◆ **Dataset records**:
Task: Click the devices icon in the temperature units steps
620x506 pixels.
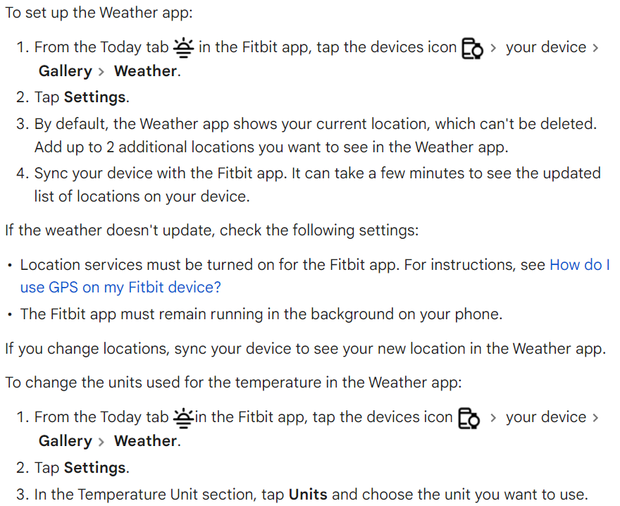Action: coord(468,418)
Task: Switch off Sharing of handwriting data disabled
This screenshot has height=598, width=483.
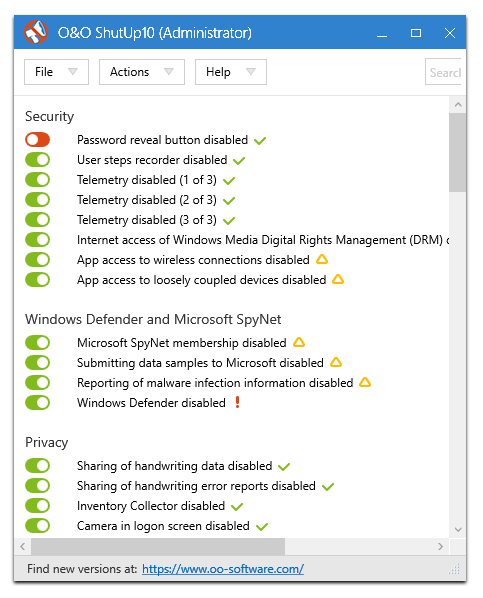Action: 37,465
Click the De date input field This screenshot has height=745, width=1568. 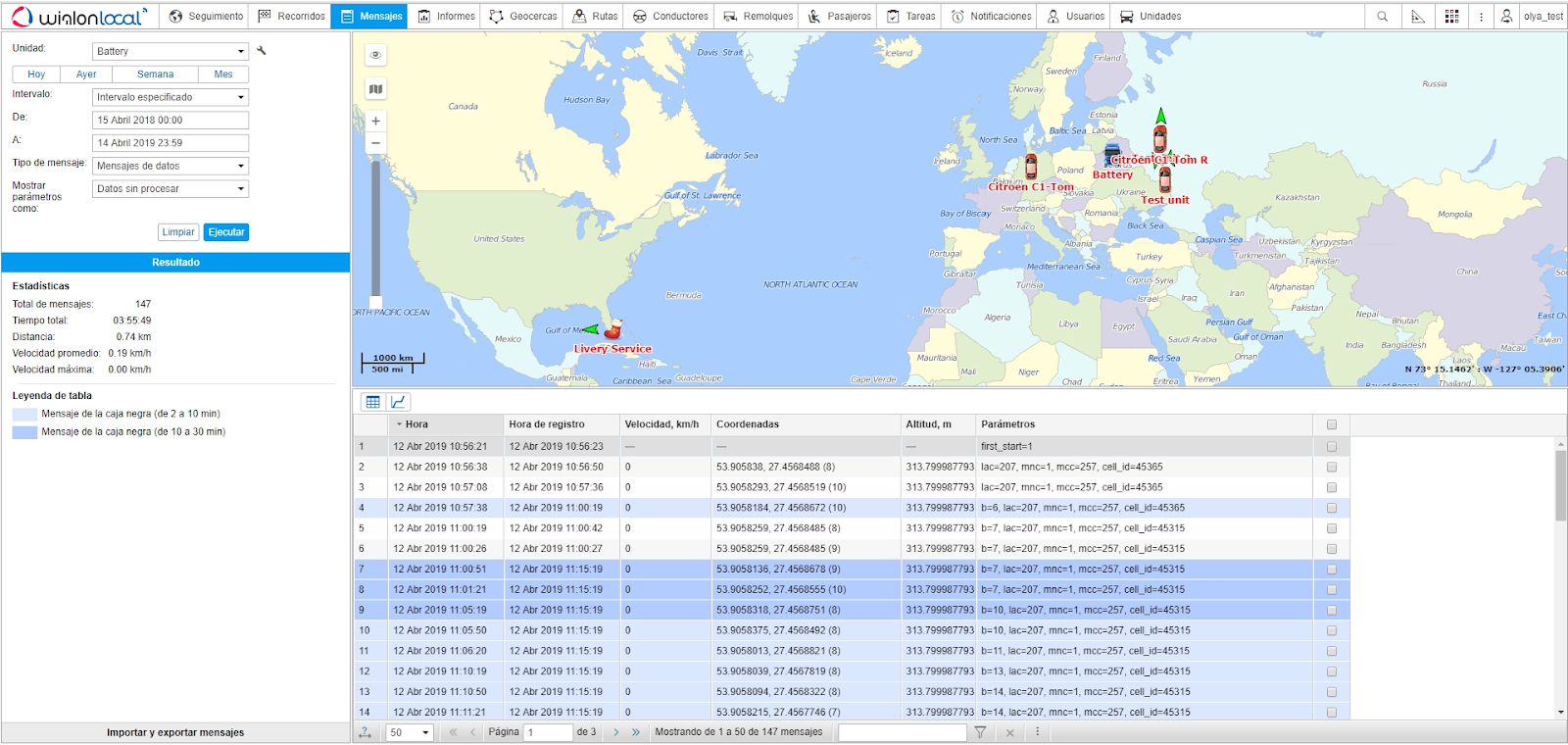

◆ **Instructions to follow**: Edit the listing from the line containing "Task: Switch off" through the end, replacing "screenshot" with "image" and leaving everything else unchanged. Reproduce only those lines and omit the pictures.

◆ **Answer to the exercise**:
Task: Switch off Sharing of handwriting data disabled
This image has height=598, width=483.
Action: 37,465
Click the De date input field This image has height=745, width=1568. 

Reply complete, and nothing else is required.